Ekaterine Meiering-Mikadze (ეკატერინე მაიერინგ-მიქაძე) is a diplomat, international relations expert and public policy consultant born in 1967. She served as Ambassador of Georgia to Qatar, Kuwait, Jordan, Saudi Arabia, Lebanon, Iraq, Bahrain, Oman and the United Arab Emirates. 2020-2021, she has been fellow of the Frontier Europe Initiative of the Middle East Institute as part of a programme focusing on strategic issues and state relations between Middle East countries and those parts of Eastern Europe, Central Asia and the Caucasus that constitute a frontier area between Western Europe, Russia and the Middle East.

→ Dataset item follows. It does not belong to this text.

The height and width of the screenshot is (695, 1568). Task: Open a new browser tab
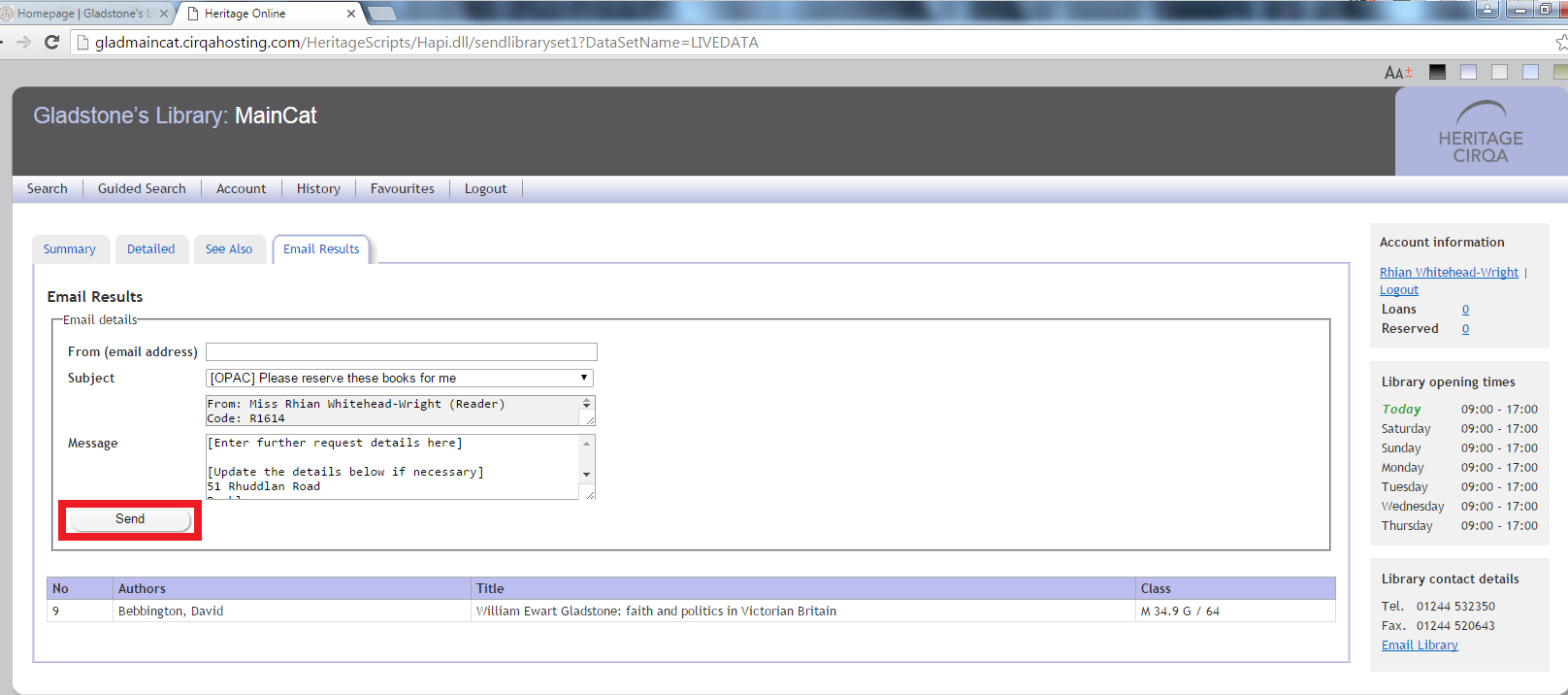(x=382, y=14)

== Early life and education ==

Ekaterine Meiering-Mikadze was born in Gori, Georgia in 1967 and attended school in the capital Tbilisi. In 1984 she enrolled at Tbilisi State University where she studied Arabic and Georgian philology. Following a year abroad at the University of Tunis in 1988–1989, she completed her studies in 1990. She later on continued her higher education at the Institut d’Etudes Politiques in Paris, graduating in 1995 with a Diplôme d’études approfondies (DEA) in political sciences.

== Diplomatic service ==

During her university years, Meiering-Mikadze became actively involved in the Georgian independence movement. Following the restoration of Georgia's statehood and the demise of the Soviet Union in 1991, she served on the personal staff of President Eduard Shevardnadze as State Advisor from 1992 until 1995 but resigned due to the lack of integrity and accountability in the administration. Pursuing research and consulting assignments in Europe and the Middle East up to the early 2000s, Meiering-Mikadze was subsequently invited to join the Ministry of Foreign Affairs of Georgia in 2004 in the wake of the political change of November 2003. From 2004 until 2006 she was Ambassador to Jordan where she opened the first Embassy of Georgia in the Arab region outside Egypt. From Amman she covered Lebanon, Kuwait, the United Arab Emirates and Saudi Arabia, where in February 2006 she was the first ever female ambassador to be accredited. From 2007 to 2009 Meiering-Mikadze's countries of accreditation included Jordan, Lebanon and Iraq, where Georgian troops were stationed from 2003 to 2008. From 2009 to 2012 she served as Ambassador to Kuwait from where she was also accredited to the other Gulf Cooperation Council countries Saudi Arabia
, Bahrain, Qatar, the United Arab Emirates and Oman. From December 2012 until 2017 she served as Ambassador to Qatar.

== Publications ==

- The tectonics of Middle Eastern geopolitics: Seismic signs in the Caucasus
- Running out of steam? The energy argument and the Black Sea
- Drifting attention: Why the Black Sea continues to matter
- Petrodollars and pandemic: GCC tourism in Georgia
- "From Dubai with Love. Post-Soviet Migration in the UAE" In: Jaber Hana et Métral France (dir.), Mondes en mouvements, Migrants et migrations au Moyen-Orient au tournant du XXIe siècle, Institut Français du Proche Orient IFPO, Beyrouth, 2005

== Honors ==

Meiering-Mikadze was awarded the Al-Wajba Decoration by the Amir of Qatar Tamim bin Hamad Al Thani in 2017 and the Presidential Order of Excellence by the President of Georgia in 2010.